Intel® Distribution for Python*
Engage in discussions with community peers related to Python* applications and core computational packages.
424 Discussions

Low MKL FFT2 performance on 7980XE (intel python 2019)



Intel python 2019 has poor FFT2 performance (7980XE 128GB win10) . FFT2 performance is about 50% of the anaconda stock numpy.

Stock numpy takes 560ms to finish the test

import numpy as np a= np.random.random([8000,8000])

%timeit b=np.fft.fft2(a)

Intel python 2019 takes 980ms:

import numpy as np

import mkl_fft as intel a=np.random.random([8000,8000]) %timeit b=intel.fft2(a)

7980XE cpu usage is only around 30% when using MKL, stock numpy can push 7980XE to 50%.

Please fix this issue, giving up Intel python for now.

0 Kudos
2 Replies

Thanks for taking the time to bring this to our attention.

mkl_fft in Anaconda distribution is based on the same sources as mkl_fft in Intel (R) distribution for Python. 

The difference is in the compiler used to build native extension. Anaconda's binaries are built with Gnu C Compiler, while Intel's are built with Intel (R) C Compiler. 

In your example, the input is a real matrix, and fft2 is computing the full complex FFT.

Under the hood, mkl_fft uses MKL real domain FFT, which only produces harmonics up to Nyquist frequencies, and algebraically dependent harmonics need to reconstructed by complex conjugation and rearrangements. This loop is performed sequentially via an n-tuple iterator, and it appears that GCC is evidently producing a better performing native code.

I intend to seek guidance from the compiler team, but meanwhile, mkl_fft package from Intel channel can be swapped in favor of the one from either the conda-forge or the defaults channels.

*INFORMATION SHOWN*:
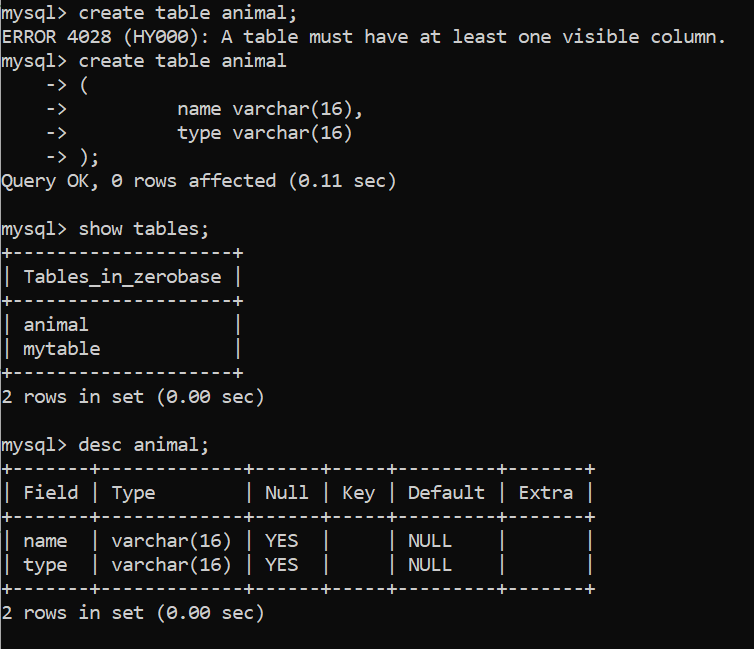
Task: Click the Default column header
Action: pos(446,493)
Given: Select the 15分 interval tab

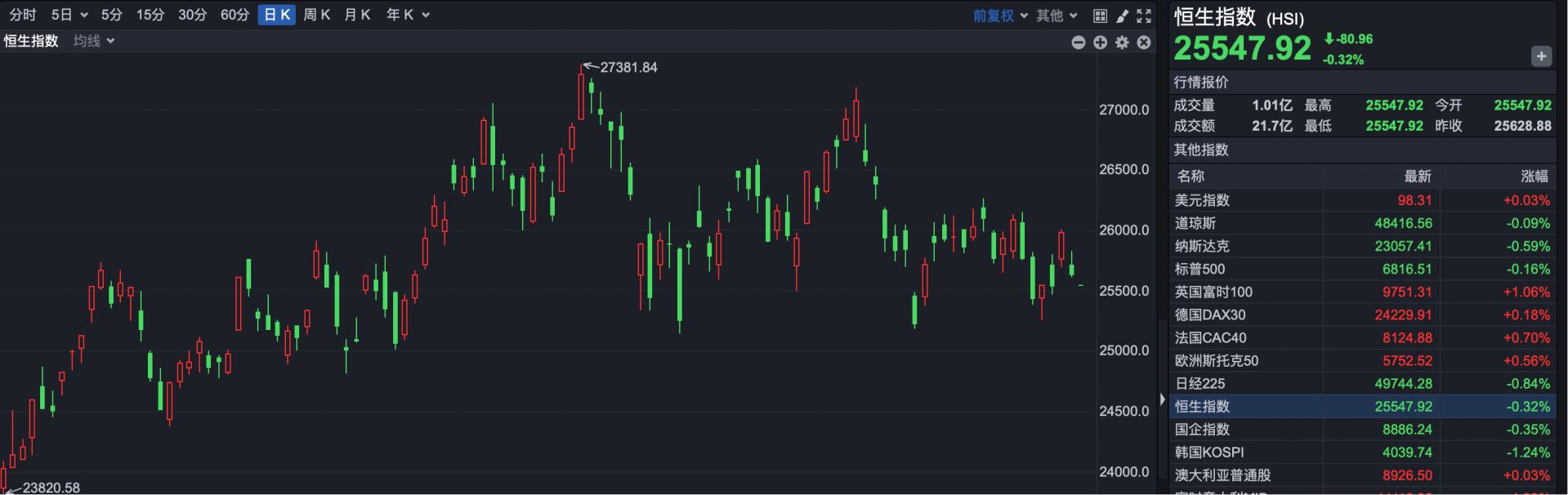Looking at the screenshot, I should [150, 15].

*WHAT YOU ARE ASKED TO DO*: Reproduce verbatim the passage of the forum thread on MKL FFT2 performance starting with "import numpy as np a= np.random.random([8000,8000])" and going on through "python for now.".

*EXERCISE OUTPUT*:
import numpy as np a= np.random.random([8000,8000])

%timeit b=np.fft.fft2(a)

Intel python 2019 takes 980ms:

import numpy as np

import mkl_fft as intel a=np.random.random([8000,8000]) %timeit b=intel.fft2(a)

7980XE cpu usage is only around 30% when using MKL, stock numpy can push 7980XE to 50%.

Please fix this issue, giving up Intel python for now.